■ **Assigned task**:
From the entries below, copy every line holding the word "Terms".

■ **Data records**:
· · · · · · ·

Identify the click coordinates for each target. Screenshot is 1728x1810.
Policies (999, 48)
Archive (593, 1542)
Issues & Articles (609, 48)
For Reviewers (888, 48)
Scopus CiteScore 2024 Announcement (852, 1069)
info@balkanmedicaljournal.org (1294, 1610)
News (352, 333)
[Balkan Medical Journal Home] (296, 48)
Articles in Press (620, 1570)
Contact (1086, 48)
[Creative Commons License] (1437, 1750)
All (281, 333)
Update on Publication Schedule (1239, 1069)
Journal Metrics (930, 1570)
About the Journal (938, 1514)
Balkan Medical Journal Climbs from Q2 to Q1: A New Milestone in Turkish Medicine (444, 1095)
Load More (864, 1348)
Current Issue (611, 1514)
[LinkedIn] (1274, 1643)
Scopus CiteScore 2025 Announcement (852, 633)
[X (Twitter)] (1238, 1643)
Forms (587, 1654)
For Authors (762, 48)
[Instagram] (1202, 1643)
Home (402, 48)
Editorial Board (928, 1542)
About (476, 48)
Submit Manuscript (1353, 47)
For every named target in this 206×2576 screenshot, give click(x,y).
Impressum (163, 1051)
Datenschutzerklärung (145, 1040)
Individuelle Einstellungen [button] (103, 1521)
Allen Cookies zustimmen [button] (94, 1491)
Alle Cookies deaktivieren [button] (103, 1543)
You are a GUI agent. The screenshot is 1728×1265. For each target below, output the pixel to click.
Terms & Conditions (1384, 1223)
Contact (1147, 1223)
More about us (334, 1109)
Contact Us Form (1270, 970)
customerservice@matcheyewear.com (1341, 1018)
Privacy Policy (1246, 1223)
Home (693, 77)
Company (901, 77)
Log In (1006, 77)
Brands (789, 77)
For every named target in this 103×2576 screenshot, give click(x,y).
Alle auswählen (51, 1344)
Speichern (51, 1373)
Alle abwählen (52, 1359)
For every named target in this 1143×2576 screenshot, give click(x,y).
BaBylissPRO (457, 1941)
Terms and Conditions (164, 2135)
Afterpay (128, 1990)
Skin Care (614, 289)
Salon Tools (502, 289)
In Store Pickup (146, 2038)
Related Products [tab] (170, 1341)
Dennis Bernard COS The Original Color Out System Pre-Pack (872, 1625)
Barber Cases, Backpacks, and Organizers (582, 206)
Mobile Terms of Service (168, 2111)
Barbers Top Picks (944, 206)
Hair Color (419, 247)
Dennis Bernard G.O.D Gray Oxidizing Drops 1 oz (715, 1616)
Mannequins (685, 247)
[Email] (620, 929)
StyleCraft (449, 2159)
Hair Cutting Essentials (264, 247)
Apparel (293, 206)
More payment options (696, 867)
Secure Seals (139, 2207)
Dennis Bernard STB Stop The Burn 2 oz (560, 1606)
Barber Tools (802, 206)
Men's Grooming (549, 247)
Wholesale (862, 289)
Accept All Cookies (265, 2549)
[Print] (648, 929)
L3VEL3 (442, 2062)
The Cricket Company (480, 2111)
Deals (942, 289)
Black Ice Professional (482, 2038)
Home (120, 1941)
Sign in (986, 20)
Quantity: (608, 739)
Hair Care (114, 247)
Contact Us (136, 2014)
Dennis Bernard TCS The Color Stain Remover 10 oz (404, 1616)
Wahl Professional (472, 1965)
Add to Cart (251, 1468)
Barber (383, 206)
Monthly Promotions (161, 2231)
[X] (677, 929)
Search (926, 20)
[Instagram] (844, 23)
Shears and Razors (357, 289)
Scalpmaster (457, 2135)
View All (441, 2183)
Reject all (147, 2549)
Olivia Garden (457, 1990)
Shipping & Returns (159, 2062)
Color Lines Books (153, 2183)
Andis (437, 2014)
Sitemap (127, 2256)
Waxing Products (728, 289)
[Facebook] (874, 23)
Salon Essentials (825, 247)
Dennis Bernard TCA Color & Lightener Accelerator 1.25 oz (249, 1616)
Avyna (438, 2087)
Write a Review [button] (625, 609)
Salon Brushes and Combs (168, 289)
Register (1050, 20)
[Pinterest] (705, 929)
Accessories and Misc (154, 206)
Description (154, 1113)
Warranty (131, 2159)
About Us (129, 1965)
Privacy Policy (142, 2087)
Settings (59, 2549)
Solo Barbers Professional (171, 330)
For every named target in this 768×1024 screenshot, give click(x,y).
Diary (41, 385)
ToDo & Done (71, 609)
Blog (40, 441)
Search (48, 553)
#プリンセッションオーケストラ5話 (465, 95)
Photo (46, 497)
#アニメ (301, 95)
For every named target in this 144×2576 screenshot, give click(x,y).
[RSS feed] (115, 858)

· · · · · · ·

■ **Task result**:
Terms & Conditions (1384, 1223)
Terms and Conditions (164, 2135)
Mobile Terms of Service (168, 2111)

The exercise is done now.